Ellis, Cook & Ellis for appellants.

(1) All the issues which might have been raised and litigated in any case are as completely barred by the final decree therein as if they had been directly adjudicated and included in the verdict. Donnell v. Wright, 147 Mo. 639; Stone Co. v. Wall, 108 Mo.App. 495; Bank v. Tracey, 141 Mo. 252; Hamilton v. McLean, 139 Mo. 678; Barkhoefer v. Barkhoefer, 93 Mo.App. 373; Hill v. Chowning, 93 Mo.App. 620; Viertel v. Viertel, 99 Mo.App. 717; Jones v. Silver, 97 Mo.App. 231; Herman Estop., sec. 5, pp. 43, 44; Herman Estop., sec. 100, p. 101; Hamilton v. McLean, 169 Mo. 51; Railroad v. Levy, 17 Mo.App. 501; 21 Am. and Eng. Ency. Law (1 Ed.), 265; 24 Am. and Eng. Ency. Law (2 Ed.), 781.

J. C. Rosenberger and J. L. Lorie for respondents.

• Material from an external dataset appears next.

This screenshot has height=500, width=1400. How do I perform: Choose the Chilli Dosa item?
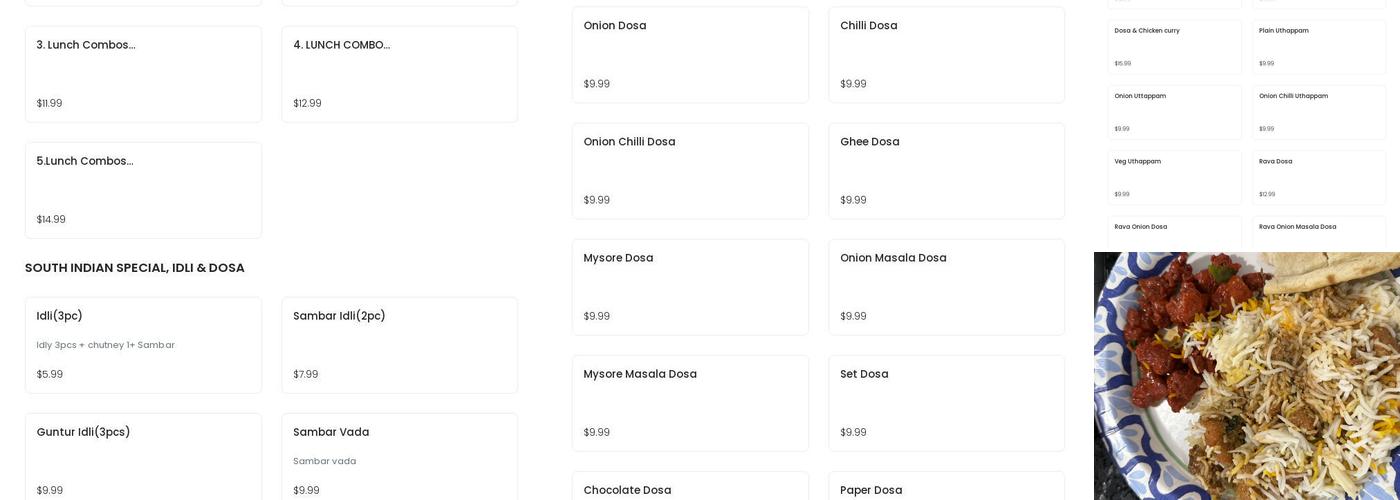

(1) The issue of accounting not being determined by reason of the decree turning on plaintiff's rights as a stockholder, there is no estoppel in this case as to the accounting. 24 Am. and Eng. Ency. Law (2 Ed.), 776, and note 1; Lumber Co. v. Nickey, 89 Mo.App. 270; Warden v. Busbee, 89 Mo.App. 116; Clemens v. Murphy, 40 Mo. 121; Wright v. Salisbury, 46 Mo. 26; Spradling v. Conway, 51 Mo. 51. (2) The salaries drawn were unlawful and excessive. Cook on Stock and Stockholders (2 Ed.), sec. 700a; Carroll v. Bank, 8 Mo.App. 253; Trust & Savings Co. v. Lumber Co., 118 Mo. 457; Ward v. Davidson, 89 Mo. 445; Mill Co. v. Bennett, 39 Mo.App. 460; 21 Am. and Eng. Ency. Law (2 Ed.), 877, 910; Bennett v. Roofing Co., 19 Mo.App. 349; Patrick v. Gas Light Co., 17 Mo.App. 462; Butts v. Wood, 37 N.Y. 317; Adams v. Burke, 102 Ill.App. 148; Pfeiffer v. Brake Co., 44 Mo.App. 59; R. S. 1899, sec. 973; Adlets v. Shoe Co., 84 Mo.App. 288; Hughes v. Cash Register Co., 112 Mo.App. 91; 2 Cook on Corporations (4 Ed.), secs. 731, 732, 733 and notes; Ellis v. Ward, 137 Ill. 509. (3) The defendants are liable on account of the breach of trust of the Montgomerys as directors in bucketshop gambling with the corporate funds. Scott v. Brown, 54 Mo.App. 607; Crawford v. Spencer, 92 Mo. 498; Robinson v. Smith, 3 Paige Ch. 222; Trust Co. v. Weed, 2 F. 24; Harding v. Newton, 14 Blatch. 376; Smith v. Rathbun, 22 Hun 150; London Credit Co. v. Lord, 17 W. R. 562; Cook on Stockholders, sec. 682, note and sec. 816. (4) The defendants are liable on account of the failure of P. H. and W. N. Montgomery to pay for their stock in the company.

OPINION

JOHNSON, J.

--This is an action in equity brought on behalf of a business corporation by one of its stockholders against its managing officers for an accounting and for the recovery of funds belonging to the corporation alleged to have been unlawfully diverted. A trial of the cause resulted in a decree in favor of defendants but the court sustained the motion for a new trial filed by plaintiff on the ground "that the finding and judgment was for the wrong party" and defendants appealed.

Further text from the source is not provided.